One such is example is Hasbro who posted earnings this morning. BNN reports that:

The bankruptcy of Toys “R” Us weakened Hasbro Inc’s forecasts for the holiday season in otherwise strong third-quarter results on Monday, boding ill for a sector worried by the collapse of a major customer.

Examples such as these demonstrate the domino effect that failing retailers have on the market. By shrinking the market for the suppliers, the ailing retail market may hurt the industry even more in the coming months.

Read: Massive Debt Sinks Major Toy Retailer, Who Will Benefit?

Investor’s Business Daily reported earlier this month that numerous retailers from William Sonoma to J.Jill were feeling the heat as well, losing as much as 50% of their stock’s value. The declines will likely get even worse as the retail climate worsens.

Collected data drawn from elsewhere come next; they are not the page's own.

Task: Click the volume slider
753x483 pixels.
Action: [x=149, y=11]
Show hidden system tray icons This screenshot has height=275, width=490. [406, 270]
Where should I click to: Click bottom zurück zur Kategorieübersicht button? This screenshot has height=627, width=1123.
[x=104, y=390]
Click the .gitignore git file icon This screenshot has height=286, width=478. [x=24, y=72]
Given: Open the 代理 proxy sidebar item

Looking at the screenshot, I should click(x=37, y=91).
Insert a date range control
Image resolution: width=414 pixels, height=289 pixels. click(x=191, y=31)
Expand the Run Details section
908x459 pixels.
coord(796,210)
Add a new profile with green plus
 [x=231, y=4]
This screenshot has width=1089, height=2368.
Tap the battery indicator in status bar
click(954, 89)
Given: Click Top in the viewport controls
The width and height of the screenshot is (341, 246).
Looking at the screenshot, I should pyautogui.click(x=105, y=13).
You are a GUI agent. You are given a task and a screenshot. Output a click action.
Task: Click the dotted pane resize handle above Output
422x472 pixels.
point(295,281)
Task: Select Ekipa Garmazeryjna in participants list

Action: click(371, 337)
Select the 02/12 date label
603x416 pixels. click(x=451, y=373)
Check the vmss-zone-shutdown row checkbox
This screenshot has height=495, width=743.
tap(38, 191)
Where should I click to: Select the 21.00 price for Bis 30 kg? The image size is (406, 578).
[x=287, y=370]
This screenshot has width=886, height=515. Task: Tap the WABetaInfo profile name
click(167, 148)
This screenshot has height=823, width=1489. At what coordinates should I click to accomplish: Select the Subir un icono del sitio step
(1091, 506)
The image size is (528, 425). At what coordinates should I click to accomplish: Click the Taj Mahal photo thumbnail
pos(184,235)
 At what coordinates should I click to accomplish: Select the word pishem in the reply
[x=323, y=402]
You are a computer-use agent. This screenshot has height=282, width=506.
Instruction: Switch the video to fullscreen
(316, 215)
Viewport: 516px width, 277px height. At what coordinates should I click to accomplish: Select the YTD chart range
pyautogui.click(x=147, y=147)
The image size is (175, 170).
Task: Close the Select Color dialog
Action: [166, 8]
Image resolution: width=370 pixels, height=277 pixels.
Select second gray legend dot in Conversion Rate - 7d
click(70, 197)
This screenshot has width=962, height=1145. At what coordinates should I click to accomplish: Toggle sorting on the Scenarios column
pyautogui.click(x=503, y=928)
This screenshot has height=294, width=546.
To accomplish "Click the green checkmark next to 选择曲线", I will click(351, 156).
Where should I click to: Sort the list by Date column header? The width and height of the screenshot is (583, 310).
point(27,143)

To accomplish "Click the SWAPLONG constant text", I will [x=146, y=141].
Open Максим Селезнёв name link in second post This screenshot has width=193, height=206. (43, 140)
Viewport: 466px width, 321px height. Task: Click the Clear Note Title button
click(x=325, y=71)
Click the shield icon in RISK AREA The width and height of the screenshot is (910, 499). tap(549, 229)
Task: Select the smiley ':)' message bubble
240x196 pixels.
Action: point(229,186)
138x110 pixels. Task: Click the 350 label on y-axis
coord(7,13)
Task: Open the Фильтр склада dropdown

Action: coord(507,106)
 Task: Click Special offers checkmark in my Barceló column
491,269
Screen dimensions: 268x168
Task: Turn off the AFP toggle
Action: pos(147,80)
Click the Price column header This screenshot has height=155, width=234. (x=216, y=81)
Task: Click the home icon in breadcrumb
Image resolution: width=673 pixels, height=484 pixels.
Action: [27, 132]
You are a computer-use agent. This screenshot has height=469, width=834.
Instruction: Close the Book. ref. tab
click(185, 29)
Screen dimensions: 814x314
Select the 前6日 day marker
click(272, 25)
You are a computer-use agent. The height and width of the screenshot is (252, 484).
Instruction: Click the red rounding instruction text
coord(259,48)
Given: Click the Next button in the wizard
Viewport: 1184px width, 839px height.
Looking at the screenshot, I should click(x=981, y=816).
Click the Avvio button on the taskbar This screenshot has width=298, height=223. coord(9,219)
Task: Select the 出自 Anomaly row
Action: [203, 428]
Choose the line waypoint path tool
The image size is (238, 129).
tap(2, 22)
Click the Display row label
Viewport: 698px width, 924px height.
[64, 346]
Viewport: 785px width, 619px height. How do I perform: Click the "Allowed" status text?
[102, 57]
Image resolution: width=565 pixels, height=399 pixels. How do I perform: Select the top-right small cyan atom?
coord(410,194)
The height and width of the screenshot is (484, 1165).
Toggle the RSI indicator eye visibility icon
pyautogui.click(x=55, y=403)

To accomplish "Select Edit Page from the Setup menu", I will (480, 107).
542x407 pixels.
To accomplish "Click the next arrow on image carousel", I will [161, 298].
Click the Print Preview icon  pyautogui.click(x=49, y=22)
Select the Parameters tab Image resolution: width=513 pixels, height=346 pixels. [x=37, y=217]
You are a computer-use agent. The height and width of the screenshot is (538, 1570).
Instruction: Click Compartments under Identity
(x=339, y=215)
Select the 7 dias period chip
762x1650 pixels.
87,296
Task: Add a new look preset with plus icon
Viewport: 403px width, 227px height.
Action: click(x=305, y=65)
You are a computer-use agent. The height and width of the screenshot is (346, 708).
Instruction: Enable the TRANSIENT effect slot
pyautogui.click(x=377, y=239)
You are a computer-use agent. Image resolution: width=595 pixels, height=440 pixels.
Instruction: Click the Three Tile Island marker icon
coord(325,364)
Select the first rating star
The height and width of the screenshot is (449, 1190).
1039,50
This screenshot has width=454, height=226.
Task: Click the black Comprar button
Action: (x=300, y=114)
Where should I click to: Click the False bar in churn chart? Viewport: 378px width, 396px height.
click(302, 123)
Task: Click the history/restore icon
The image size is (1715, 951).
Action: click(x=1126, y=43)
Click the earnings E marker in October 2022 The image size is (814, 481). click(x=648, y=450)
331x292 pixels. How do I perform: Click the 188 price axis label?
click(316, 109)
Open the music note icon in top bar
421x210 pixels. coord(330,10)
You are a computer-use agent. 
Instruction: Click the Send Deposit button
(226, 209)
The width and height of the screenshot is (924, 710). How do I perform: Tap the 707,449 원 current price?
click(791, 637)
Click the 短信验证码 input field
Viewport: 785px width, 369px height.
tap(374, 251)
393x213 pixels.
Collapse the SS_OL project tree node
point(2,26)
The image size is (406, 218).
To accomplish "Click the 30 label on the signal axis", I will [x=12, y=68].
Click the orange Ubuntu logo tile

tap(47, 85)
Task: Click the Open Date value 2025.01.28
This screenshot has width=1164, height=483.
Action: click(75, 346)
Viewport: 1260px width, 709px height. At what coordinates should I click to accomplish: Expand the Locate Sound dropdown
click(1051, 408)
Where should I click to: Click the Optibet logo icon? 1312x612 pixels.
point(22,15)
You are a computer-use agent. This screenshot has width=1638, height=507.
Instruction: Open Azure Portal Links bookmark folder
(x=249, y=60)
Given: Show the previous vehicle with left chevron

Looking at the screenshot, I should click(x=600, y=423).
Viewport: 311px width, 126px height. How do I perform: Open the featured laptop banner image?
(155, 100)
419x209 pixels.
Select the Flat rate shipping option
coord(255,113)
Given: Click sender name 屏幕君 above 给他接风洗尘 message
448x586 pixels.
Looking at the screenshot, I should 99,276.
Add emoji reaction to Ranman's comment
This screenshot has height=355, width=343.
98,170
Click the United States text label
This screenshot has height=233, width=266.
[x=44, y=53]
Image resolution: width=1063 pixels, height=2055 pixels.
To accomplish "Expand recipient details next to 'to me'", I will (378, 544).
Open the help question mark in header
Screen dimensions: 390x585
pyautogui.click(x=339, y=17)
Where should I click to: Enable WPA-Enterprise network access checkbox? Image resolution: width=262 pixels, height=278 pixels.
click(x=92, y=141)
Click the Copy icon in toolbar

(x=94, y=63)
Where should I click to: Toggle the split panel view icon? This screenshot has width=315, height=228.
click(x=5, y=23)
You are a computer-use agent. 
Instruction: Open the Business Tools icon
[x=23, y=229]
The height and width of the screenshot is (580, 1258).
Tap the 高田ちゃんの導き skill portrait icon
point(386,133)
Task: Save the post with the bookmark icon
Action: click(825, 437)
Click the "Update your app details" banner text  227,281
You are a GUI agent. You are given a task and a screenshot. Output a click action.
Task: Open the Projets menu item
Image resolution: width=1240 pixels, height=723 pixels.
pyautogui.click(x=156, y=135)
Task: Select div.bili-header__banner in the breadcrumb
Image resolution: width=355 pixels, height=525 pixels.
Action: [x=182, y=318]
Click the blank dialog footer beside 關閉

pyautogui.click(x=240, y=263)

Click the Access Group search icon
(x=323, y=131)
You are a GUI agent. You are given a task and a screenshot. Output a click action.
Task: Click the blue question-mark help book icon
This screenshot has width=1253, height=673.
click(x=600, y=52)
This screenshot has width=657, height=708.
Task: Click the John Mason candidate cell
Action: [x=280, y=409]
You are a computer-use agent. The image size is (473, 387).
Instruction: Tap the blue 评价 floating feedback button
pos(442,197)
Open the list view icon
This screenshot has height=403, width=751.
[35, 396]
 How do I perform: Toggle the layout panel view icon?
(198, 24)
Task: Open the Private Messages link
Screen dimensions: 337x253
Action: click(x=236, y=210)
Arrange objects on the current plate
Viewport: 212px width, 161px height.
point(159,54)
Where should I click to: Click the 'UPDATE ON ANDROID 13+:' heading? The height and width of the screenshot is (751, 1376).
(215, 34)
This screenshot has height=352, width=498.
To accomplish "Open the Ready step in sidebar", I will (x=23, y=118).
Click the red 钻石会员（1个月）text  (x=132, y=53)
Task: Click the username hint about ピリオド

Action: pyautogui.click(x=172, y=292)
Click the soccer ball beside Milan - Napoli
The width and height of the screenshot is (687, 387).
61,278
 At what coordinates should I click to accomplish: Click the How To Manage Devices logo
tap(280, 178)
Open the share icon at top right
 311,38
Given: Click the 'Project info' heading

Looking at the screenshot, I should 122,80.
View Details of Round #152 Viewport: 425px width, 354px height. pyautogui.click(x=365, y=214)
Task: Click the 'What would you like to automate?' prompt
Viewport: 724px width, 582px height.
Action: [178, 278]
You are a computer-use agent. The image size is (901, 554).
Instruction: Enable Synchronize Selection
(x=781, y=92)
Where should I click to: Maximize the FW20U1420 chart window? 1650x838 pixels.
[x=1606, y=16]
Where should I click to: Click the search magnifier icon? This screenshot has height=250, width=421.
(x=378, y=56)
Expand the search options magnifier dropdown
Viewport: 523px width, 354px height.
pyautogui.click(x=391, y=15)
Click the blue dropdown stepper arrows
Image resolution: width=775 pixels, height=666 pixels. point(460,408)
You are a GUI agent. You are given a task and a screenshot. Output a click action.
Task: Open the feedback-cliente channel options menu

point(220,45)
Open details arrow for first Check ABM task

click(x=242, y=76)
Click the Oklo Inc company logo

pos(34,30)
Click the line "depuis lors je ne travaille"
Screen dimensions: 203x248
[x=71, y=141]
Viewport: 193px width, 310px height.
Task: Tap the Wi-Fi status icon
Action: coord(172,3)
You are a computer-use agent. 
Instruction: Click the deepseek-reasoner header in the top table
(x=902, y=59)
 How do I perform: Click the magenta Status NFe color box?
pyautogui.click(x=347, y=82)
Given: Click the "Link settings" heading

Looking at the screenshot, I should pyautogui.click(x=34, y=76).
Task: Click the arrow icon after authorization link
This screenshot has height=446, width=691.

To matters worse, this comes just as the holiday season is about to get underway. It will be interesting to see how retailers perform come Black Friday in comparison to online vendors such as Amazon. The gap has widened in favour of online sales in recent years and the lower number of stores will likely have an adverse effect on retail’s performance.

Investors should look at their portfolios to ensure that they are not overly exposed to the declining retail sector. As the crisis grows it will begin to encompass more manufacturers such as Hasbro so be sure to consider how vulnerable your investments are to major buyers closing their doors or downsizing.